Managing risk: easy life

By implementing simple measures into your workflow, you can keep your firm out of the business headlines and save yourself a headache

Professional indemnity

In a firm’s ideal world, claims against it would not exist. Clients would be
happy, employees would not make mistakes and lawyers would be untroubled by the
distress calls of managing partners wondering how they are going to protect this
year’s profits from being eaten up by a mammoth claim.

Sadly, the ideal world does not exist, but there are ways in which you can
try to move towards it, to limit your risk and thus your professional indemnity
premiums. Want a clear claims history to show off to your insurer? Manage your
risks effectively, and you could have just that.

When considering the key points of risk management, Joanna Page of law firm
Allen & Overy, says that, well, ‘you probably know all of them already.’

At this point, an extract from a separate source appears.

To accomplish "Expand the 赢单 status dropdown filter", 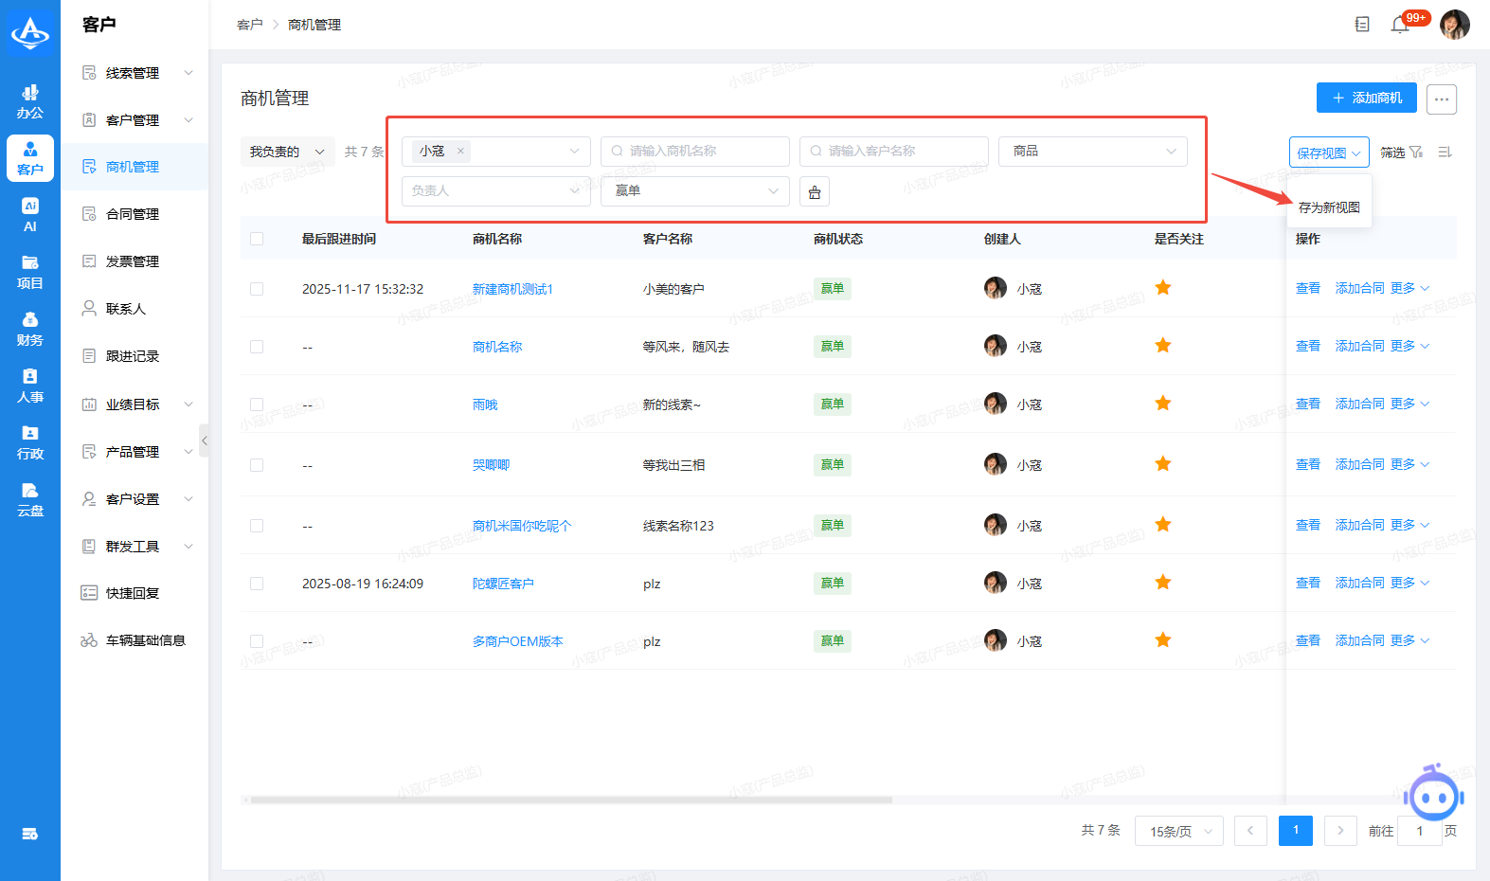I will click(694, 191).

She reels off a few: choose your clients carefully (obviously), have a good
engagement letter (something that is blindingly obvious to accountants more than
most these days), train people well, double check everything and have a strong
complaint handling process.

Do you need a risk manager to tell you those things? Will Glassey from
solicitors Mayer, Brown, Rowe and Maw, thinks you do. ‘A lot of it is common
sense: making people stop and think about the possibility for claims.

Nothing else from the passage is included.